Consignes —
- A) Répondez aux questions suivantes à partir du texte sur Il Diluvio universale.
(i) De quelle nationalité est le chef Leonardo García Alarcón ?
(ii) En quelle année l'œuvre a-t-elle été créée à Ambronay ?
(iii) À combien d'exemplaires son enregistrement au disque s'est-il vendu ?
- B) Dans le texte sur Il Diluvio universale, reformulez sous forme de liste le paragraphe qui commence par « Pour son dernier weekend anniversaire » en conservant ses faits principaux.
- C) Relevez tous les titres d'œuvres musicales cités dans le texte sur Il Diluvio universale, titres d'airs compris.

Texte à lire —
==========
Pour son dernier weekend anniversaire, le festival d’Ambronay n’a pas hésité à mettre les petits plats dans les grands : outre Le Messie entendu jeudi à Lyon et le concert de clôture participatif de dimanche, l’abbaye d’Ambronay accueillait un grand ami et fidèle du festival : le chef argentin Leonardo García Alarcón. Ce dernier tenait à revenir ici, « à la maison », pour fêter ces 40 ans ainsi qu’il nous le confiait cet été. Entre deux représentations des Indes Galantes à l’Opéra de Paris, il s’est donc replonger dans cet univers unique et prenant qu’est Il Diluvio universale aux côtés de la Cappella Mediterranea, du Chœur de chambre de Namur et de talentueux solistes.
Il Diluvio Universale, Festival d‘Ambronay ;
© Bertrand Pichene-CCR Ambronay
Comment expliquer les trois siècles d’oubli tombés sur cette œuvre phénoménale qui emporte tout sur son passage depuis 2010, lors de sa création à Ambronay ? Chaque page est un chef d’œuvre à elle seule, combinant émotions et véritable maîtrise technique. Falvetti était un peintre musical : il parvient à transformer la musique en image et vice-versa. Ainsi en va-t-il des gouttes de pluie de la harpe annonçant la tempête des cordes ou de l’arc-en-ciel mélodique… Nous ressentons à chaque instant l’amour de Leonardo García Alarcón pour la partition, que nous avions déjà ressenti lors de notre entretien, et retrouvons avec plaisir les pages annoncées alors comme la tarantella de la Mort ou « l’orchestre tout de suite interrompu à la moitié d’une fugue par la Justice divine » en ouverture. Les surprises se multiplient et ce concert mis en espace où l’on entend à chaque note et chaque silence la haute maîtrise d’une partition connue jusque sur le bout des doigts. Il faut dire qu’en ce samedi, ce n’est ni plus ni moins que la 51ème représentation de ce phénomène présenté sur de nombreuses scènes du monde et dont l’enregistrement au disque s’est vendu à plus de 13 000 exemplaires !
Sous la direction – et le bonheur de revenir diriger l’œuvre à Ambronay – du chef, l’harmonie et l’équilibre de l’ensemble est exemplaire, l’écoute de chaque pupitre indéniable et l’oreille se laisse guider à travers cette fresque emplie de couleurs et de nuances plus riches les unes que les autres. Comment ne pas entendre la pluie tomber, goutte à goutte, dans la harpe, puis l’averse et la tempête qui suivent dans les cordes ? Comment ne pas voir se dessiner le paisible arc-en-ciel dans l’air « Ecco l’Iride paciera », entêtant et entraînant à souhait ? Comment ne pas ressentir la fureur divine et la force calme de Noé dans sa croyance ?
==========
Matériel source —
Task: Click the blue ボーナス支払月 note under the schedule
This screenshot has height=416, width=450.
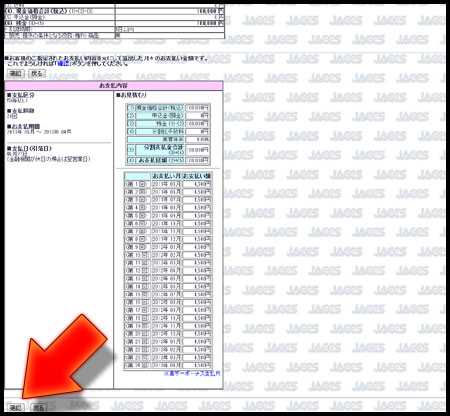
==========
Réponses attendues —
- A)
(i) Il est argentin.
(ii) En 2010.
(iii) À plus de 13 000 exemplaires.

- B)
- Le festival d'Ambronay vivait son dernier weekend anniversaire.
- Le programme comprenait Le Messie, entendu jeudi à Lyon, et un concert de clôture participatif le dimanche.
- L'abbaye d'Ambronay accueillait le chef argentin Leonardo García Alarcón, grand ami et fidèle du festival.
- Il tenait à revenir « à la maison » pour fêter ces 40 ans.
- Entre deux représentations des Indes Galantes à l'Opéra de Paris, il a retrouvé Il Diluvio universale.
- Il était entouré de la Cappella Mediterranea, du Chœur de chambre de Namur et de solistes talentueux.

- C)
- Le Messie
- Les Indes Galantes
- Il Diluvio universale
- « Ecco l'Iride paciera »